Characterization of the intronic sequence important for silencing of the 3.5 kb RNA splicing. (A) A schematic representation of mutated HBV genomes derived from GT-C with deletions and/or substitutions within the major intron region is shown. Putative secondary structures predicted by the CentroidFold (http://rtools.cbrc.jp/centroidfold/) in nt 2858–2983 and 3197-48 regions are indicated. Each predicted base pair is colored with the heat color gradation from blue to red corresponding to the base-pairing probability.

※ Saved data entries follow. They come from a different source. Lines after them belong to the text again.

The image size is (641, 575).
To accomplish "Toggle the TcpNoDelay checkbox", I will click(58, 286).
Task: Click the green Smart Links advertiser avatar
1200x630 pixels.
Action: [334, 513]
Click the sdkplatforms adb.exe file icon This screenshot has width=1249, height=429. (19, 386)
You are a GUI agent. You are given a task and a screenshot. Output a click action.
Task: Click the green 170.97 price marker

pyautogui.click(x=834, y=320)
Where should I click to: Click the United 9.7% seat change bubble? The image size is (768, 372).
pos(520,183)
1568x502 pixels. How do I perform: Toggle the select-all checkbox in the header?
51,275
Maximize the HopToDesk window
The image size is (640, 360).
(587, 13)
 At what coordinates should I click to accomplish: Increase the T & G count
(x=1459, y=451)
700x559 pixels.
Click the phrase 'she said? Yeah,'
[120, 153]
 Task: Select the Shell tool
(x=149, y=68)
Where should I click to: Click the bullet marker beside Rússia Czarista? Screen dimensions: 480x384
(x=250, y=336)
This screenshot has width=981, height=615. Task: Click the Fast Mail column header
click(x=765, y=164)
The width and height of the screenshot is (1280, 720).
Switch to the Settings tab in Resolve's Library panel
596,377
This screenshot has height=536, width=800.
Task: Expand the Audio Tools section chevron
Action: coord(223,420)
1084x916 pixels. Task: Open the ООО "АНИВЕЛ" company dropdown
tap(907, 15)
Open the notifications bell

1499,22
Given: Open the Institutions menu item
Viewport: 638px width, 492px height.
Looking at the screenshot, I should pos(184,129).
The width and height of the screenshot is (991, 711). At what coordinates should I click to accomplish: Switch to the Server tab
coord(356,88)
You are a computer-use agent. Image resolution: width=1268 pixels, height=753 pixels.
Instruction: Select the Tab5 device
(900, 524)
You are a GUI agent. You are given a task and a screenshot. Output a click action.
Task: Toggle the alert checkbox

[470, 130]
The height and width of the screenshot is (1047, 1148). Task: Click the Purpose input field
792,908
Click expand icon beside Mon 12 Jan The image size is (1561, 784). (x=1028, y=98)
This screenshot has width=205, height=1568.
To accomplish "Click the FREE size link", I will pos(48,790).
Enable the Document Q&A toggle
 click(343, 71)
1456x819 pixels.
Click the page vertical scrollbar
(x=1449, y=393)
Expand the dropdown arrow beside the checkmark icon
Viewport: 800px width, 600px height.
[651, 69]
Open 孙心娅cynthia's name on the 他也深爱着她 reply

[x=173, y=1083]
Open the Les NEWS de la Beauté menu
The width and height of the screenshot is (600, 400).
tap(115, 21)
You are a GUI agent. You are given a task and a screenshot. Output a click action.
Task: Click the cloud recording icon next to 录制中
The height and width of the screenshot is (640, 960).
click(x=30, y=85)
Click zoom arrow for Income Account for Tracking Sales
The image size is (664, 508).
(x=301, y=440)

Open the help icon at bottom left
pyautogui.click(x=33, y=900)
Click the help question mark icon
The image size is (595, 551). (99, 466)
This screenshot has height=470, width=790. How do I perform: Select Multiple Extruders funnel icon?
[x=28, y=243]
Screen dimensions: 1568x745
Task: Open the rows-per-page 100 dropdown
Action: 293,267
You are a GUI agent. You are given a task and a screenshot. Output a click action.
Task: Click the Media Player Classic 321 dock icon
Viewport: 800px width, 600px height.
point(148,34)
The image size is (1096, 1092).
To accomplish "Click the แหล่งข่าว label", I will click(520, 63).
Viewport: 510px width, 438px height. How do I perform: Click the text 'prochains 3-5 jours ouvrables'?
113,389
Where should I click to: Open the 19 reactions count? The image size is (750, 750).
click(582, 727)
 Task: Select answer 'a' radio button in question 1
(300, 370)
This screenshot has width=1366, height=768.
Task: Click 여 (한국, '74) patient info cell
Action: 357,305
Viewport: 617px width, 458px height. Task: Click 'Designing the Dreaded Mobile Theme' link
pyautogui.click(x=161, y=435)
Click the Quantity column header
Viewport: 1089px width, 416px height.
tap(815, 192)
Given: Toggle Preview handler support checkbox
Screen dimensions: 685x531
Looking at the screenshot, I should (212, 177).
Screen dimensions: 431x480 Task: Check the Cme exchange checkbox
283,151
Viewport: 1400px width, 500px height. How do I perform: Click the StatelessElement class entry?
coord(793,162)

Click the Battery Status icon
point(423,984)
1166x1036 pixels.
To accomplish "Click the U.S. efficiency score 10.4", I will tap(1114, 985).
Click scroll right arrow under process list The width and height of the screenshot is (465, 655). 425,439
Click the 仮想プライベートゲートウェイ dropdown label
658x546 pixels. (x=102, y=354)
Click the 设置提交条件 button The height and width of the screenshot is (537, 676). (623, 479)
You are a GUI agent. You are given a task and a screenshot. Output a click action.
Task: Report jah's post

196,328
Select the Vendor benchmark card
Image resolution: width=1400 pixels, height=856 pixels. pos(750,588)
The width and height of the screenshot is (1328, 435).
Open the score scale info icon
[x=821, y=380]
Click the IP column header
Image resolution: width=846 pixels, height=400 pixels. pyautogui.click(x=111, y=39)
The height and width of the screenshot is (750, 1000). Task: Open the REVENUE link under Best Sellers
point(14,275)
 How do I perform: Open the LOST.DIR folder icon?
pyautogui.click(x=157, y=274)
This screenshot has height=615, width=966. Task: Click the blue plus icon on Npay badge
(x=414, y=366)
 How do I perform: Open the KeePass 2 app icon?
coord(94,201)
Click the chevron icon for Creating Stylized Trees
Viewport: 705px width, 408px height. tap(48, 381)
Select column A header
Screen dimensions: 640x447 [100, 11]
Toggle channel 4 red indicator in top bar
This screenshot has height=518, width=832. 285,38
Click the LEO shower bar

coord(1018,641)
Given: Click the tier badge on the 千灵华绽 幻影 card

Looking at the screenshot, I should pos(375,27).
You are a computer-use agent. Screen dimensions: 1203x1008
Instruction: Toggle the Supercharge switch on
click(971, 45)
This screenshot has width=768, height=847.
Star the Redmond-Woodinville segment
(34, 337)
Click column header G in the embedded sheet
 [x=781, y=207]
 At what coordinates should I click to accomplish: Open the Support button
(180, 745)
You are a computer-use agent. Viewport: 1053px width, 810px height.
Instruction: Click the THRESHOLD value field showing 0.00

Bold lines are drawn along the sequences targeting to introduce substitution mutations S1 and S2. (B) RT-PCR analysis of HBV RNAs expressed from WT and a series of deletion-mutated HBV genomes (D1–D5) in HepG2 and HuH-7 cells. The quantity ratio of the spliced RNAs to the unspliced RNA (Sp ratio) was determined. ND, not determined. Open arrows, unspliced forms. ^∗cDNA products with aberrant sizes. (C) As described in (B) but HBV mutated genomes S1/D1 and S1/D1/S2 in addition to WT and D1 were used for RNA expression. (D) As in (C) but S1 mutant and WT were expressed in the cells. Bands corresponding to unspliced 3.5 kb RNA and its spliced forms (Sp RNA) were indicated.